● Exercise description: Convert every line of the listing below into a Markdown table with the columns Row and Line, skipping blank lines. Leave the pictures out.

(Data listing)
****************

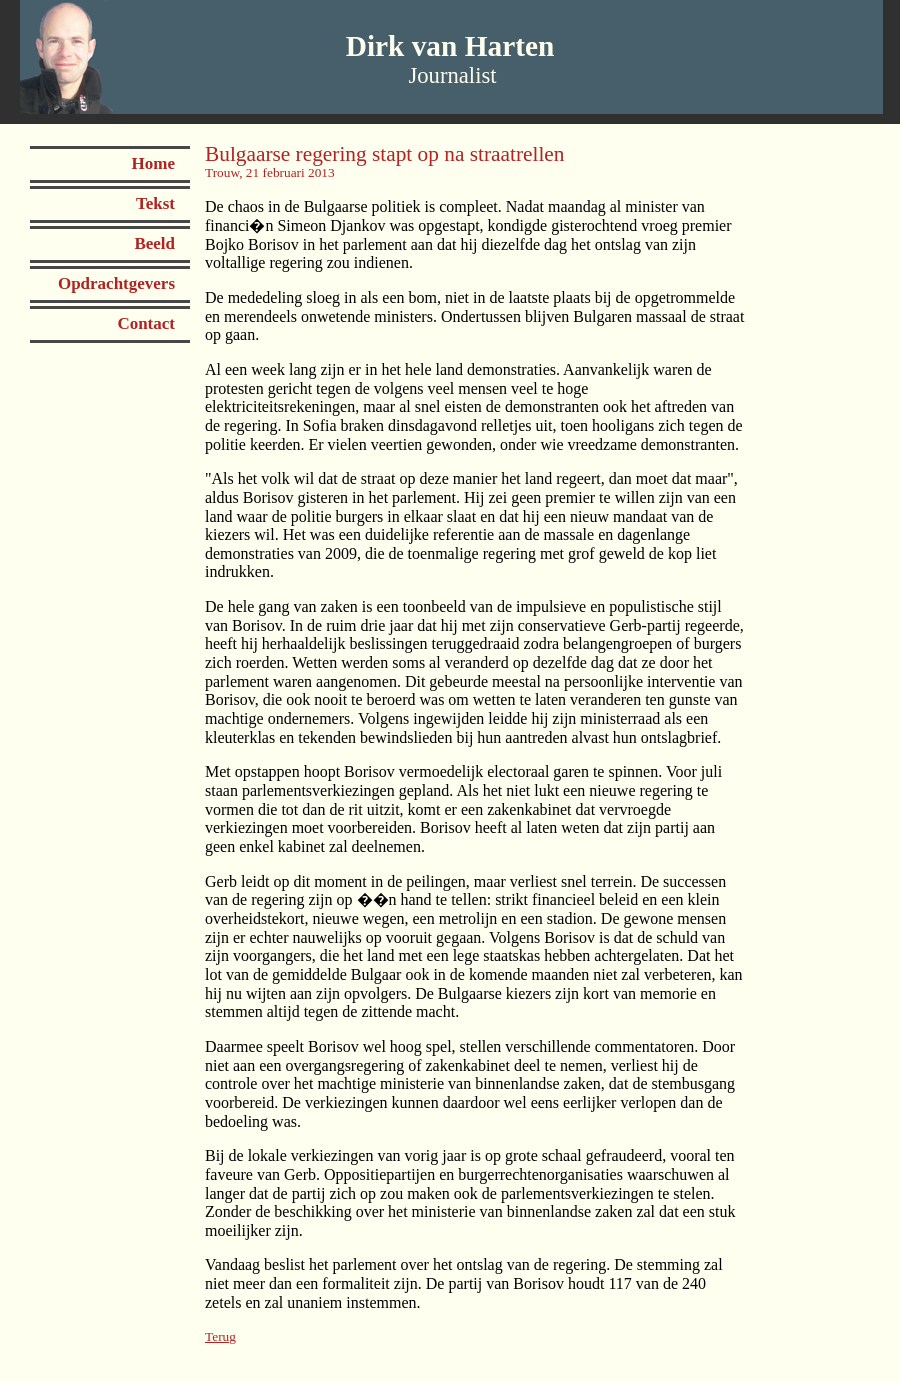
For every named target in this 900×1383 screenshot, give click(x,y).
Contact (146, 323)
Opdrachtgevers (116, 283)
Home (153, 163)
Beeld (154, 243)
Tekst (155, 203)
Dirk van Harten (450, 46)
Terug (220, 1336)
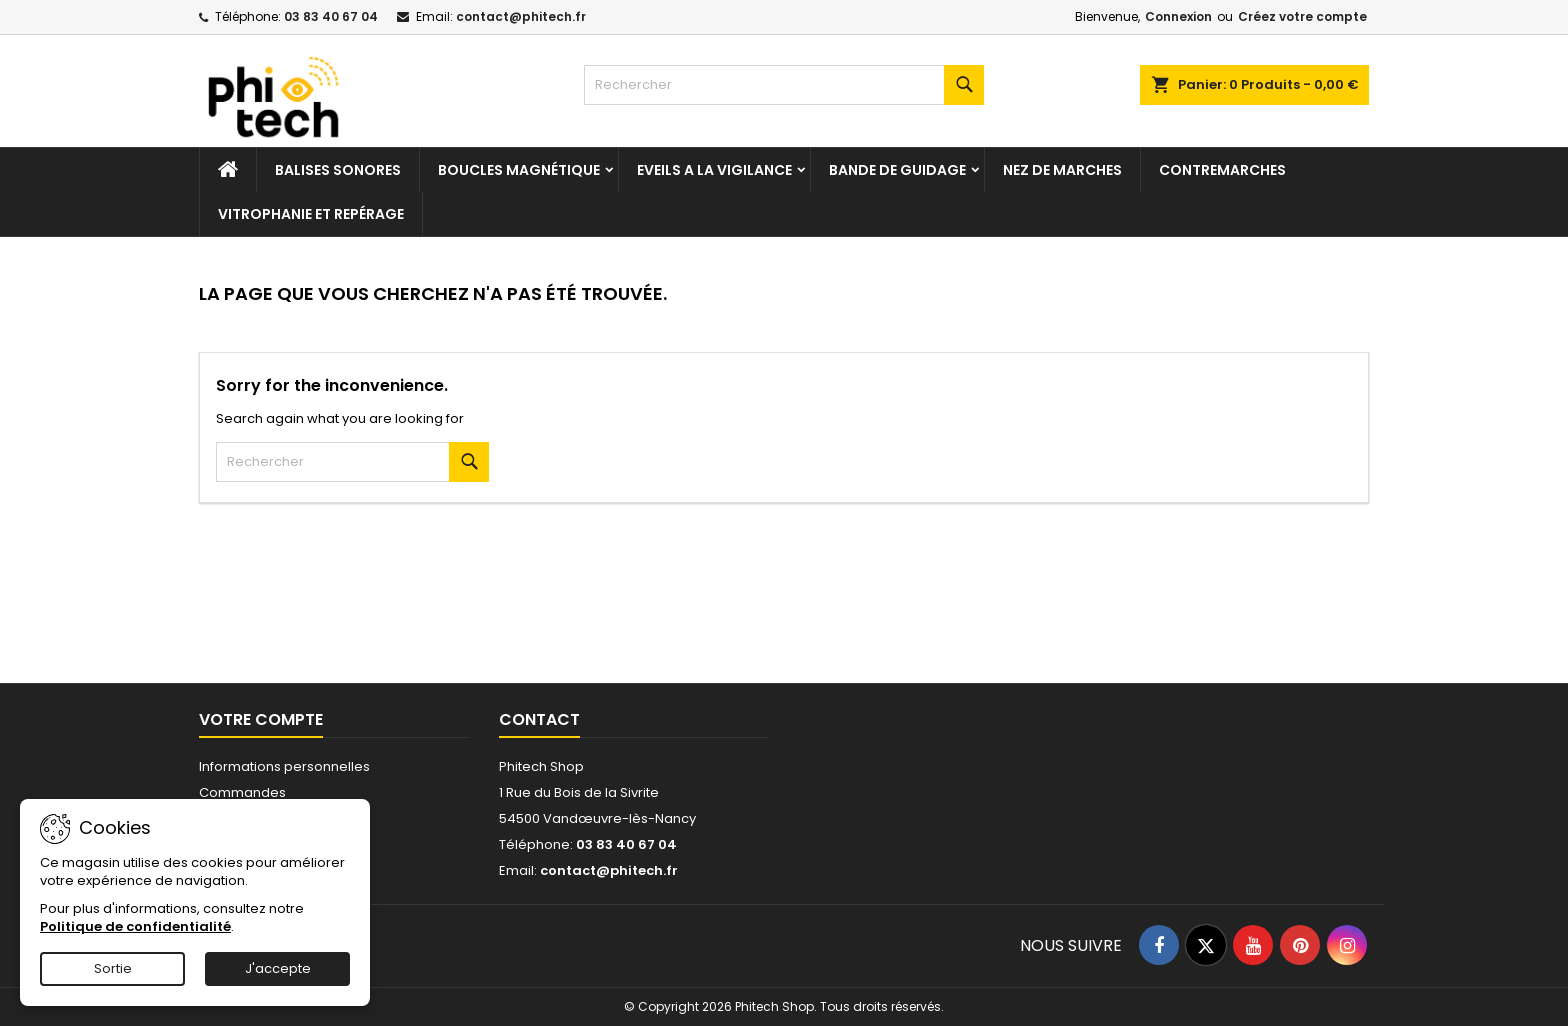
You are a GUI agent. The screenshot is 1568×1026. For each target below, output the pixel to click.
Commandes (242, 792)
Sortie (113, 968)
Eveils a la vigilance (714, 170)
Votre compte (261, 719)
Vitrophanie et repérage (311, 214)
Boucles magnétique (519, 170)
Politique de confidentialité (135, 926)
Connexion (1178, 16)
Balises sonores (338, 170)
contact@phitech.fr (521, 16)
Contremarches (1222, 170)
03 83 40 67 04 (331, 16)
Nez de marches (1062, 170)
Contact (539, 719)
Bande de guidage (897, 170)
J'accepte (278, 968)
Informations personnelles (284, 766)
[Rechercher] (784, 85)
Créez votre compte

****************

● Task output:
| Row | Line |
|---|---|
| 1 | For every named target in this 900×1383 screenshot, give click(x,y). |
| 2 | Contact (146, 323) |
| 3 | Opdrachtgevers (116, 283) |
| 4 | Home (153, 163) |
| 5 | Beeld (154, 243) |
| 6 | Tekst (155, 203) |
| 7 | Dirk van Harten (450, 46) |
| 8 | Terug (220, 1336) |
| 9 | You are a GUI agent. The screenshot is 1568×1026. For each target below, output the pixel to click. |
| 10 | Commandes (242, 792) |
| 11 | Sortie (113, 968) |
| 12 | Eveils a la vigilance (714, 170) |
| 13 | Votre compte (261, 719) |
| 14 | Vitrophanie et repérage (311, 214) |
| 15 | Boucles magnétique (519, 170) |
| 16 | Politique de confidentialité (135, 926) |
| 17 | Connexion (1178, 16) |
| 18 | Balises sonores (338, 170) |
| 19 | contact@phitech.fr (521, 16) |
| 20 | Contremarches (1222, 170) |
| 21 | 03 83 40 67 04 (331, 16) |
| 22 | Nez de marches (1062, 170) |
| 23 | Contact (539, 719) |
| 24 | Bande de guidage (897, 170) |
| 25 | J'accepte (278, 968) |
| 26 | Informations personnelles (284, 766) |
| 27 | [Rechercher] (784, 85) |
| 28 | Créez votre compte |